Andrew Halco, un politicien qui a débattu une douzaine de fois avec Sarah Palin en Alaska, avait prévenu: «Elle maîtrise à la perfection, non pas les faits, les chiffres et les politiques raffinées, mais bien l'art de ne pas répondre et de livrer des généralités... éblouissantes!» (dans le Christian Science Monitor)

Hier soir, la candidate républicaine à la vice-présidence américaine allait-elle, par ce seul don, avoir le dessus sur Joe Biden? Ou, face au vieux routier démocrate dont le savoir politique est encyclopédique, allait-elle carrément se planter, frapper un mur, s'écrouler?

 

Eh bien, les voyeurs politiques qui entretenaient l'espoir inavoué - et inavouable - d'assister à un massacre, un peu comme certains fans de Formule 1 attendent en leur for intérieur l'horrible accident, auront été amèrement déçus.

À aucun moment, Sarah Palin n'a «gelé» comme un... orignal devant les phares d'une voiture, ce qui lui était arrivé sous les questions de Katie Couric, du réseau CBS. Elle a visiblement assimilé une formidable quantité d'informations au cours des trois jours qu'elle a consacrés à préparer ce débat, au ranch de John McCain, en compagnie de conseillers surtout issus de la machine électorale de George W. Bush.

Joe Biden, lui, a été à la fois circonspect, prudent et généreux - pas de pied dans la bouche.
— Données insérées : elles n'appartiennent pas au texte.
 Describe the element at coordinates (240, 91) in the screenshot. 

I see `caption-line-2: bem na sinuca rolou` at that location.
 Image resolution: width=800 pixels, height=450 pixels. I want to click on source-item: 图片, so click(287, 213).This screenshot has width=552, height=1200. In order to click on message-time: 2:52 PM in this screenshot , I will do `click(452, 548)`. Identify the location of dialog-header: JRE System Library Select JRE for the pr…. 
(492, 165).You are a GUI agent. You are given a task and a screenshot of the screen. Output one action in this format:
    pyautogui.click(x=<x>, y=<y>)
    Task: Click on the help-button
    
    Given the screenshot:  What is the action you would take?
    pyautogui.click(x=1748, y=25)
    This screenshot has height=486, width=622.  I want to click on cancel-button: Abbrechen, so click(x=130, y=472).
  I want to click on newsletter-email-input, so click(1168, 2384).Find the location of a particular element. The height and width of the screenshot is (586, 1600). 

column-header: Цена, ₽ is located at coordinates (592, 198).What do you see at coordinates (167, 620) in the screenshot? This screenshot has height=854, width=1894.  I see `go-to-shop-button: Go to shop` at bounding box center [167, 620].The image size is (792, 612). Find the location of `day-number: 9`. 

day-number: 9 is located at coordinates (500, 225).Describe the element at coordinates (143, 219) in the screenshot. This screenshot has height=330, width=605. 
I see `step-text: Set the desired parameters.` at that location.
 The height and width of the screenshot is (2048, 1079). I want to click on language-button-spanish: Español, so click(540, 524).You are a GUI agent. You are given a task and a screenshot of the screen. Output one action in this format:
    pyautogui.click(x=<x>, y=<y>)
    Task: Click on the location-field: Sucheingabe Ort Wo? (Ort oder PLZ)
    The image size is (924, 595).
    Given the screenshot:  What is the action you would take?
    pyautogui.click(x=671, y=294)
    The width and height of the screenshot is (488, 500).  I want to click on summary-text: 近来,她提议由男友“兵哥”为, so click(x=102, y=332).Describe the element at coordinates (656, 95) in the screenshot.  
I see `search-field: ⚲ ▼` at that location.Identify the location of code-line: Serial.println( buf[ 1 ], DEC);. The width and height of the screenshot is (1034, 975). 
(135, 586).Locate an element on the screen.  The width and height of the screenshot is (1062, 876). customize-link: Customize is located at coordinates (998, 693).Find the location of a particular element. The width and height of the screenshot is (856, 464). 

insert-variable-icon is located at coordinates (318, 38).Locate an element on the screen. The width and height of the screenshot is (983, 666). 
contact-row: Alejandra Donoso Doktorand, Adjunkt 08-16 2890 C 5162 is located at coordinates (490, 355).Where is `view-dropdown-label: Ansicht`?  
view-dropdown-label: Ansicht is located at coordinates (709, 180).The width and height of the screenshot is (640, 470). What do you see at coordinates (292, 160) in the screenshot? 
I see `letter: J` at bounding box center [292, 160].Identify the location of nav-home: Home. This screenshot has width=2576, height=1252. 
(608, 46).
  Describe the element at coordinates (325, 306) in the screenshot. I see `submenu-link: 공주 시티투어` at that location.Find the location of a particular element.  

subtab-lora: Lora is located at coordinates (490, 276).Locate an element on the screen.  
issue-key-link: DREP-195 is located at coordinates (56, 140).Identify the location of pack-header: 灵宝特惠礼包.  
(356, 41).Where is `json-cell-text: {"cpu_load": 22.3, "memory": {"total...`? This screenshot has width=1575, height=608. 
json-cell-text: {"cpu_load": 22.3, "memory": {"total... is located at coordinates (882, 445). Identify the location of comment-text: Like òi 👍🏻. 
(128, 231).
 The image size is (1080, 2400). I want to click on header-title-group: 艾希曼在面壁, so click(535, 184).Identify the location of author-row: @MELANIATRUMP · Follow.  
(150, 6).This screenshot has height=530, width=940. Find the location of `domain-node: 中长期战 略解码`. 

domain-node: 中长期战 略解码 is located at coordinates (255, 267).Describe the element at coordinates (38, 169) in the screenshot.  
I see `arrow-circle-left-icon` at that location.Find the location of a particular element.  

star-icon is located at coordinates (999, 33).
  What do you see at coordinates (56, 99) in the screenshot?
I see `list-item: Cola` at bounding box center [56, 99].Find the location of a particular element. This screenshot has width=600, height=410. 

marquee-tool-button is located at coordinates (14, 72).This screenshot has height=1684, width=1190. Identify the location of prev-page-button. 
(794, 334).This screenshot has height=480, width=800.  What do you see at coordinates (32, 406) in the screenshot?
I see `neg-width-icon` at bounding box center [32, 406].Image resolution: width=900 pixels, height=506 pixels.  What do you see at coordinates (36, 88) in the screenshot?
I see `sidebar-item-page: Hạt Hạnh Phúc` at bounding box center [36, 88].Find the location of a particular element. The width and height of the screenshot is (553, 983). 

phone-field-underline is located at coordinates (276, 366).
En fait, c'est de lui qu'est venue la tirade la plus émouvante du débat lorsque, disant qu'«un homme aussi sait ce qu'est élever seul deux enfants», il a évoqué le drame familial qu'il a vécu en 1972 lorsque son épouse et un de ses enfants sont morts dans un accident.

C'est anecdotique, mais ce n'est pas anodin: le sénateur du Delaware a alors affiché une sensibilité humaine que tout le langage populiste (les «Jos six pack» et autres «hockey moms») que maîtrise à la perfection la gouverneure de l'Alaska n'a pas réussi à égaler.

Cela dit, il était impossible que l'expérience et la connaissance accumulées de Joe Biden ne finissent pas par lui donner une sorte de supériorité sur le plan strict de la doctrine politique.

Et si les portions du débat portant sur la taxation, les plans d'assurance santé, la crise financière, ont été techniques et peu concluants - pour tout dire, un peu ennuyeux -, les échanges en matière de politique internationale, eux, ont été éclairants. Et tout à l'avantage du candidat démocrate, tant au sujet de l'Afghanistan, du Pakistan ou de l'Iran que, de toute évidence, Joe Biden n'a pas repéré tout juste hier sur une mappemonde...

Au total, il faut cependant se souvenir que c'est la qualité du jugement de John McCain qui était en jeu, hier soir, à St. Louis. Si Sarah Palin s'était incarnée en une catastrophe ambulante, McCain aurait été gravement atteint.

Or, sans doute le débat ne rassure-t-il pas totalement sur la capacité de cette femme à se trouver «à un battement de coeur» de la présidence. Mais, à tort ou à raison, il a certainement coupé court à un mouvement de quasi-panique qui était en train de s'emparer même de certains républicains.